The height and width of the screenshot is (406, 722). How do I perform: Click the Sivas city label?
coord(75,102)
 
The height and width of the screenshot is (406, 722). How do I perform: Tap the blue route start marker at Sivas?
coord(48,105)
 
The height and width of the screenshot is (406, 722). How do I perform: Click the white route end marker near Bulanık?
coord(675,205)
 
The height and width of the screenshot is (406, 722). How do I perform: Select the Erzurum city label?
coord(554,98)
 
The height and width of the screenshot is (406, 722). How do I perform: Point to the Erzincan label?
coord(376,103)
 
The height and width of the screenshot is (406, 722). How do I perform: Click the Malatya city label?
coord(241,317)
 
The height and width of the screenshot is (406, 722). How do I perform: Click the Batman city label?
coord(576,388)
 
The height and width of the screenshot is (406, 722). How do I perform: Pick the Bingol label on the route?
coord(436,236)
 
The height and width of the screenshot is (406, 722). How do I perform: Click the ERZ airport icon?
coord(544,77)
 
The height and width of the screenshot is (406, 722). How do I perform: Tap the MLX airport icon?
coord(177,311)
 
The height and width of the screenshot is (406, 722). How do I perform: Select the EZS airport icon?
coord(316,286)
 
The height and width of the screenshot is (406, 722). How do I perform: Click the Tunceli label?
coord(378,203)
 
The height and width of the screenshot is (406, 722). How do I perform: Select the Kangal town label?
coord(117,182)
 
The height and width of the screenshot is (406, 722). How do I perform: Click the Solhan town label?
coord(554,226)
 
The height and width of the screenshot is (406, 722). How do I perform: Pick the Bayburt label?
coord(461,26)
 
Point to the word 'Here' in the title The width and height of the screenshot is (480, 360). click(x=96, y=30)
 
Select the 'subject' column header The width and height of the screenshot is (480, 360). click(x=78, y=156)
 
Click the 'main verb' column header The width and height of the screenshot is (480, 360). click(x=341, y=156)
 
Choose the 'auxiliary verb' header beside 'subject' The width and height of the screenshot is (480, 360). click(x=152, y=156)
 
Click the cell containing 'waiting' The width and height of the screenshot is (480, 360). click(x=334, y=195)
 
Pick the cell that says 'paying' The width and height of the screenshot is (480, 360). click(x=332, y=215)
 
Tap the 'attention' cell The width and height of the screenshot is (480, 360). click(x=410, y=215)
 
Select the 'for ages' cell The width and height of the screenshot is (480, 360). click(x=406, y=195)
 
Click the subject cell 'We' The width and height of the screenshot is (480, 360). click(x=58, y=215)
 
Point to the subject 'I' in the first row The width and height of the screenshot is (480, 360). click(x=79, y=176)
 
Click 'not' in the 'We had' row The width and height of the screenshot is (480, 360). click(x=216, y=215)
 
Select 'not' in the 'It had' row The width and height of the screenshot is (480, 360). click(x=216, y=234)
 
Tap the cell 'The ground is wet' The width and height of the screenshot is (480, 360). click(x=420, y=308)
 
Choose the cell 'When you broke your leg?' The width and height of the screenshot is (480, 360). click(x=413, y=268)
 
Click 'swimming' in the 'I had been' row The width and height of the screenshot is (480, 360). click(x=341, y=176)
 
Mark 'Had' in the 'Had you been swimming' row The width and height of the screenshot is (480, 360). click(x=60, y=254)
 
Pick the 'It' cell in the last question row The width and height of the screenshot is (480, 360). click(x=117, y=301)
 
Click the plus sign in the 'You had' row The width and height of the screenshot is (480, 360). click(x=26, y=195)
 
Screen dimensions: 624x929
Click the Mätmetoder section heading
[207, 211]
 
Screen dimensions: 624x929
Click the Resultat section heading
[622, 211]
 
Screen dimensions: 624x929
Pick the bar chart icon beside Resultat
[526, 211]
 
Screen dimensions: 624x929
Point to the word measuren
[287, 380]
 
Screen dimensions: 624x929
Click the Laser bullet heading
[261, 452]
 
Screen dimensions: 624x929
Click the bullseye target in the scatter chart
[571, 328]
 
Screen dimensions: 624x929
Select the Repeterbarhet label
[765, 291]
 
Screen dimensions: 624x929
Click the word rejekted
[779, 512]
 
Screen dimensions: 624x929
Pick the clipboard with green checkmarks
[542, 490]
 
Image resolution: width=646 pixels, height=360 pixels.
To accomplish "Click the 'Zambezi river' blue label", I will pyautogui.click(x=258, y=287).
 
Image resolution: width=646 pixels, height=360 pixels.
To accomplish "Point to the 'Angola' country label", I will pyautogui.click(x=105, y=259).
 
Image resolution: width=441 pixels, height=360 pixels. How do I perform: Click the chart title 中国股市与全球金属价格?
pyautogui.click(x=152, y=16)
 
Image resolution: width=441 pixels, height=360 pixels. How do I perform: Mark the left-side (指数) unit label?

------------------------------------------------------------

**Required task:**
Quote the portion of the data that begins with the line containing "marker near Bulanık?" and ends with the line containing "Click the 'main", including both of those lines.

**Exercise result:**
The height and width of the screenshot is (406, 722). How do I perform: Click the white route end marker near Bulanık?
coord(675,205)
 
The height and width of the screenshot is (406, 722). How do I perform: Select the Erzurum city label?
coord(554,98)
 
The height and width of the screenshot is (406, 722). How do I perform: Point to the Erzincan label?
coord(376,103)
 
The height and width of the screenshot is (406, 722). How do I perform: Click the Malatya city label?
coord(241,317)
 
The height and width of the screenshot is (406, 722). How do I perform: Click the Batman city label?
coord(576,388)
 
The height and width of the screenshot is (406, 722). How do I perform: Pick the Bingol label on the route?
coord(436,236)
 
The height and width of the screenshot is (406, 722). How do I perform: Click the ERZ airport icon?
coord(544,77)
 
The height and width of the screenshot is (406, 722). How do I perform: Tap the MLX airport icon?
coord(177,311)
 
The height and width of the screenshot is (406, 722). How do I perform: Select the EZS airport icon?
coord(316,286)
 
The height and width of the screenshot is (406, 722). How do I perform: Click the Tunceli label?
coord(378,203)
 
The height and width of the screenshot is (406, 722). How do I perform: Select the Kangal town label?
coord(117,182)
 
The height and width of the screenshot is (406, 722). How do I perform: Click the Solhan town label?
coord(554,226)
 
The height and width of the screenshot is (406, 722). How do I perform: Pick the Bayburt label?
coord(461,26)
 
Point to the word 'Here' in the title The width and height of the screenshot is (480, 360). click(x=96, y=30)
 
Select the 'subject' column header The width and height of the screenshot is (480, 360). click(x=78, y=156)
 
Click the 'main verb' column header The width and height of the screenshot is (480, 360). click(x=341, y=156)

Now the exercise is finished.